Set to power over a million homes after over $2bn in investment
The project is budgeted at a total of around $2.2 billion, and when it is completed and running at normal capacity it will be capable of supplying around 580 megawatts to power over a million homes.
Partially funded by the World Bank
The World Bank is one of the partners who was involved in raising the funds needed for this massive project, as they partially financed construction of the plant through an early $97 million loan from the Clean Technology Fund.
It works with salt and mirrors
Mirrors focus sunlight to heat up a liquid, which, when mixed with water, reaches around 400 degree Celsius. The steam produced from this process drives a turbine and generates electrical power. A cylinder full of salt is melted by the warmth from the mirrors during the day, and stays hot enough at night to provide up to three hours of power.
Launched by the king
Morocco’s King Mohammed VI has launched the construction of the various phases, while he has also been on hand to see the completion of certain parts, as he continues to show how proud he is of the concentrated solar power plant.
Investing in renewable energy for the future
Morocco is going all out to reduce its dependence on fossil fuels, investing huge amounts of money, effort, time and resources to move away from a system that required great amounts of fossil fuels, which at the beginning of 2016 provided for 97% of Morocco’s energy needs.
Solar power, even at night
While photovoltaic panels are cheaper than concentrating solar power (CSP), they cannot store energy for times when the sun is not around. The concentrating solar power, however, enables the storage of energy for nights and cloudy days.
Hollywood movies filmed nearby
The site where the solar power plant has been built is near the city of Ouarzazate, which is famous as a filming location for Hollywood blockbusters such as “Lawrence of Arabia” and “Gladiator”.
Signed, sealed, delivered
In November last year, the Moroccan Agency for Solar Energy (Masen) signed a 20-year power purchase agreement (PPA) with Acwa Power for the development of the Noor Complex project.
Increasing the share of renewable energy
The plant will eventually increase the share of renewable energy in total electricity generation from 13 percent to around 42 percent after completion, which will be a massive achievement for a country previously so dependent on fossil fuels.
Morocco chosen as host of COP 22
The grand prospect and general aims of the Noor Complex project were among the reasons why Morocco was selected as the host for last year’s United Nations climate change conference (COP 22) in November.
Positive impact on the Ouarzazate community
One of the aims of the project is to positively impact the surrounding area of Ouarzazate, in which around 583,000 people live.

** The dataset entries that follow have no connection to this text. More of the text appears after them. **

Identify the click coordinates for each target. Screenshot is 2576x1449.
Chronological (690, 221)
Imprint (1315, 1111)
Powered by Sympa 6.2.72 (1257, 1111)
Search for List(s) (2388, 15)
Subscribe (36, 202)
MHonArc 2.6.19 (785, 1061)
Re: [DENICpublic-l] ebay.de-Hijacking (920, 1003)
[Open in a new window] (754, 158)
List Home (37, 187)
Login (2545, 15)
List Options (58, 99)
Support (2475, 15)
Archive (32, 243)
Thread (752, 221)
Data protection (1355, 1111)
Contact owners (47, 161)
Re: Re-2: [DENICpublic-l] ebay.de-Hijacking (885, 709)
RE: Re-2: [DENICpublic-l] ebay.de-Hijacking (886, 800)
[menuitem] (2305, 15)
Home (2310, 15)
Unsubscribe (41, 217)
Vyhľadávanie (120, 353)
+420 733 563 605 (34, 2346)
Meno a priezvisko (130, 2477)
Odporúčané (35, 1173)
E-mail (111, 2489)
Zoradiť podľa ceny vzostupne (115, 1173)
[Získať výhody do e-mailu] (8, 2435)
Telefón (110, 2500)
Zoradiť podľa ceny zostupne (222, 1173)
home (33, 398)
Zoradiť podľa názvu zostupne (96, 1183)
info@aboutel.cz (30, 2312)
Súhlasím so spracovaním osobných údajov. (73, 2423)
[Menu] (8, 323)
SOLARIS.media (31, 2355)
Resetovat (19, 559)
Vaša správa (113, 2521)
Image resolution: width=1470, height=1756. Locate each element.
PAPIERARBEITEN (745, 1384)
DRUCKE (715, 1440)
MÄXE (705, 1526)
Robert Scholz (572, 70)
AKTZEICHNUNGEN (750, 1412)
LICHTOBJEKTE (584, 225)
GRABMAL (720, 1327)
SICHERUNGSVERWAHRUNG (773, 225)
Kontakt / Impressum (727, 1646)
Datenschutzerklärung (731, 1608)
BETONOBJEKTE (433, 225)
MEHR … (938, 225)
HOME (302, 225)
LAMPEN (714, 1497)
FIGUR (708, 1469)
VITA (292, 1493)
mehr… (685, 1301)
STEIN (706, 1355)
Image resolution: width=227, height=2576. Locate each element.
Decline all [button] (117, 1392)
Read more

The town, which is around 6.2 miles away from the site, will receive cleaner energy and better supply, while jobs have also been created.
Financed by a global panel of banks
The Noor project is expected to cost around $2.2 billion, with the largest financier on the project, the German government-owned development bank KfW, financing around $829 million, while other funding partners include the Agence Française de Développement (AFD), the African Development Bank (AfDB), the European Investment Bank (EIB), the European Union and the World Bank.